In accordance with one or more alternate embodiments, the non-conductive coupling for transmission of RF signals to each antenna in the antenna section may be an inductive coupling at radio frequency.
FIGS. 5-8 show measured performance of the exemplary embodiment referenced from measurement points at the inputs to the base coupling plates inclusive of the matching shunt inductors.
FIG. 5 is a plot of the VSWR for each antenna.
FIG. 6 is a plot of the coupling between the measurement points.
FIG. 7 is a plot of the realized radiation efficiency for each antenna.
FIG. 8 is a plot of the azimuthal radiation gain pattern for each antenna.
One advantage of having an antenna section that is detachable from a base radio unit is that it is possible for a user to easily replace either item if needed, e.g., in the event either the base or the antenna section is damaged or requires upgrading.
Using a capacitive, non-conductive coupling for transmission of RF signals to each antenna allows for a simpler assembly process that can avoid use of soldering or cable attachment.
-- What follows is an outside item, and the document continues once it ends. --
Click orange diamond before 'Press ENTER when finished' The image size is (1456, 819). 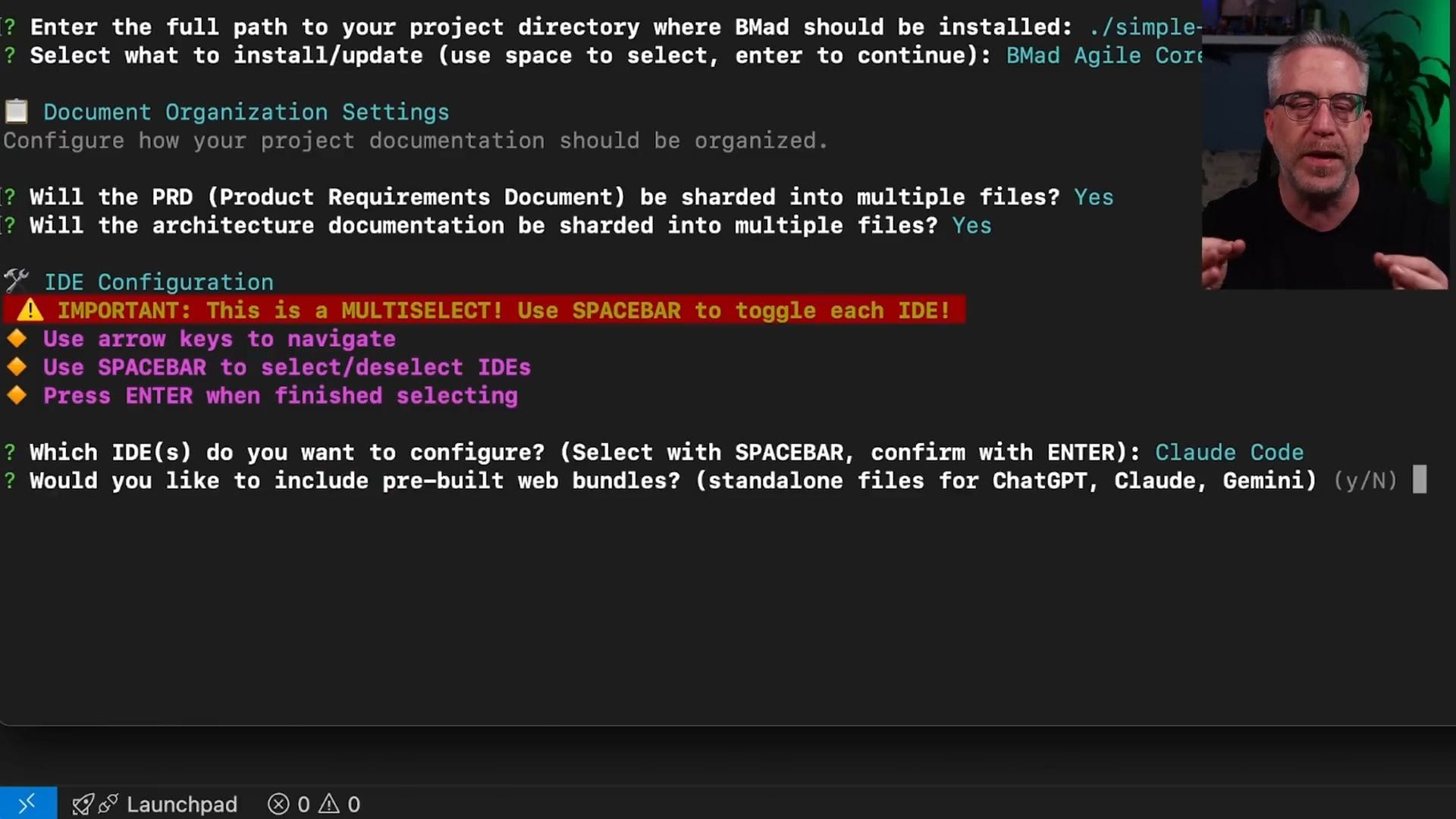17,396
Additionally, the capacitive coupling can eliminate the need for metal-to-metal contact and thereby reduces wear between the parts, allowing the coupling to be able to withstand many more install and remove cycles. In addition, by avoiding metal-to-metal contact, the performance of the device can be more consistent over the life of the product. Furthermore, avoiding metal-to-metal contact reduces the possibility of corrosion and oxidation, particularly if the coupling features are embedded in or covered with plastic.
In accordance with one or more further embodiments, the dielectric support 18 of the antenna section 12 is transparent or translucent, and can be edge lighted, either from the base or one or more sides. In some embodiments, the antennas 20 are made to contrast the support. In other embodiments, the antennas 20 can leak light and appear self luminous if made transparent, translucent, or from a mesh conductor. Other visual effects may be created using a light scattering decal or by an etched logo or pattern on the plastic support. Thus, the antenna section 12 can be made to form an attractive display that is both functional as an antenna and as a luminous display.
Having thus described illustrative embodiments, it is to be appreciated that various alterations, modifications, and improvements will readily occur to those skilled in the art. Such alterations, modifications, and improvements are intended to form a part of this disclosure, and are intended to be within the spirit and scope of this disclosure. While some examples presented herein involve specific combinations of functions or structural elements, it should be understood that those functions and elements may be combined in other ways according to the present disclosure to accomplish the same or different objectives. In particular, acts, elements, and features discussed in connection with one embodiment are not intended to be excluded from similar or other roles in other embodiments.
Additionally, elements and components described herein may be further divided into additional components or joined together to form fewer components for performing the same functions.
Accordingly, the foregoing description and attached drawings are by way of example only, and are not intended to be limiting.